● **Given data**:
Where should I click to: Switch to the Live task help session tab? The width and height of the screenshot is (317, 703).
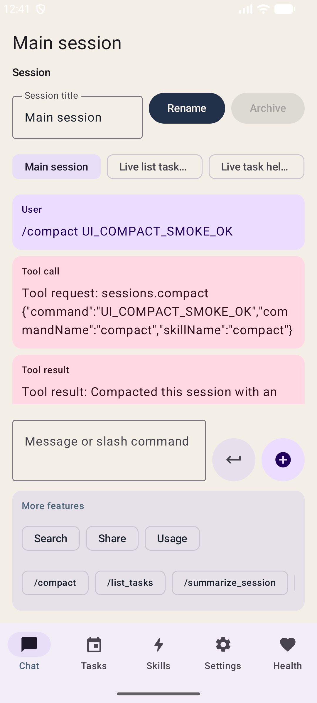(256, 166)
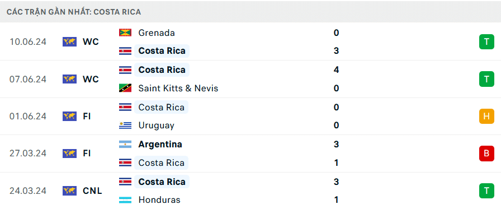The height and width of the screenshot is (209, 501).
Task: Open the Honduras team link
Action: pos(159,200)
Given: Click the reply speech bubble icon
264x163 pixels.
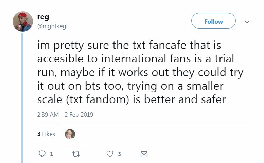Looking at the screenshot, I should point(42,154).
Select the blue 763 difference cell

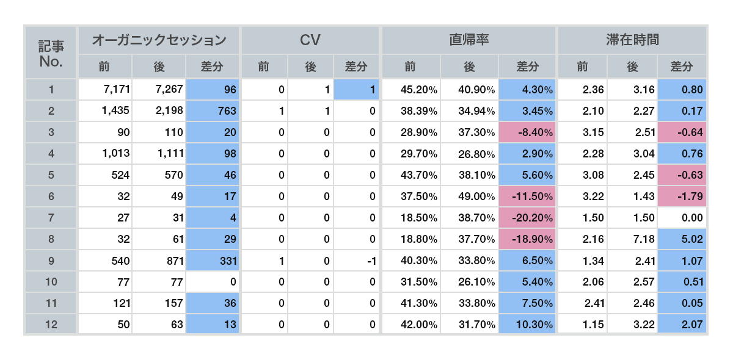(x=212, y=111)
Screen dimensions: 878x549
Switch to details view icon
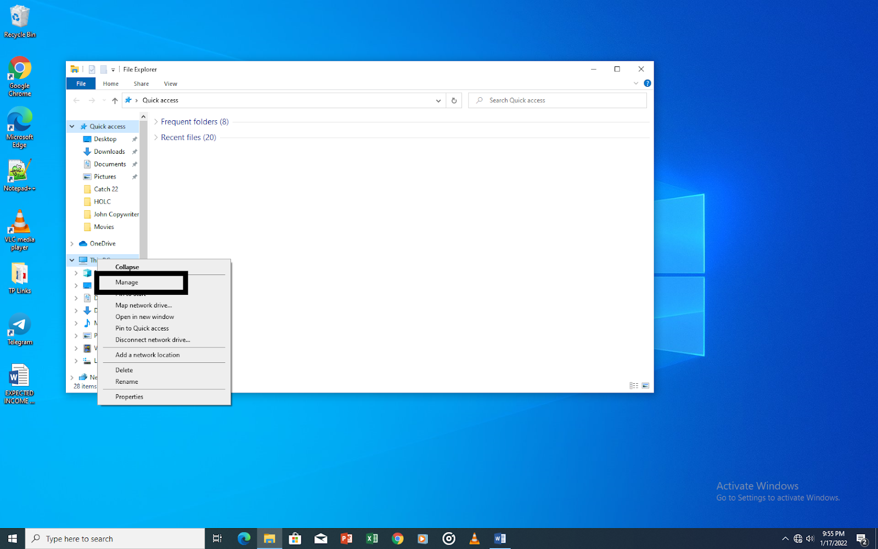(x=634, y=386)
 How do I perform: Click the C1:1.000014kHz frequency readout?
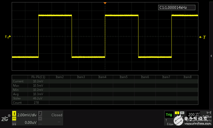pyautogui.click(x=177, y=8)
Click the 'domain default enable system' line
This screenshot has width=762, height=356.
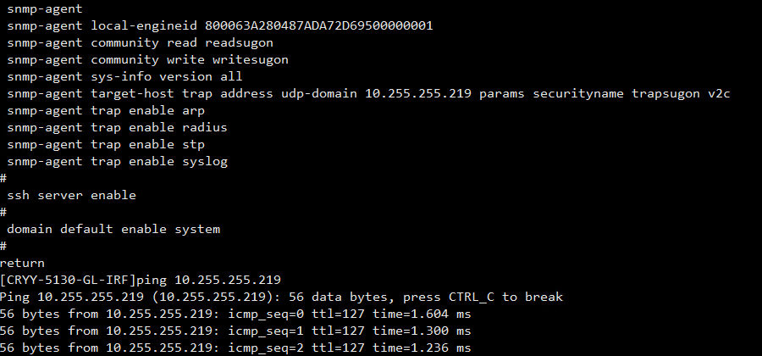pos(113,229)
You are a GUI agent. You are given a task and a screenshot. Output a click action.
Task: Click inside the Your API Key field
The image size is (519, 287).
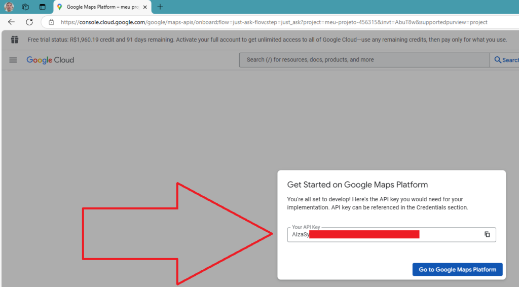385,234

● **Brief**: Every record above must be printed exactly, except for its images.

● **Task response**:
Where should I click to: Switch to the Live task help session tab? The width and height of the screenshot is (317, 703).
(256, 166)
The height and width of the screenshot is (209, 501).
Task: Open the Honduras team link
Action: pos(159,200)
Given: Click the reply speech bubble icon
264x163 pixels.
Looking at the screenshot, I should point(42,154).
Select the blue 763 difference cell

(x=212, y=111)
Screen dimensions: 878x549
Switch to details view icon
(x=634, y=386)
 How do I perform: Click the C1:1.000014kHz frequency readout?
pyautogui.click(x=177, y=8)
Click the 'domain default enable system' line
This screenshot has width=762, height=356.
pos(113,229)
You are a GUI agent. You are given a task and a screenshot. Output a click action.
Task: Click inside the Your API Key field
The image size is (519, 287).
385,234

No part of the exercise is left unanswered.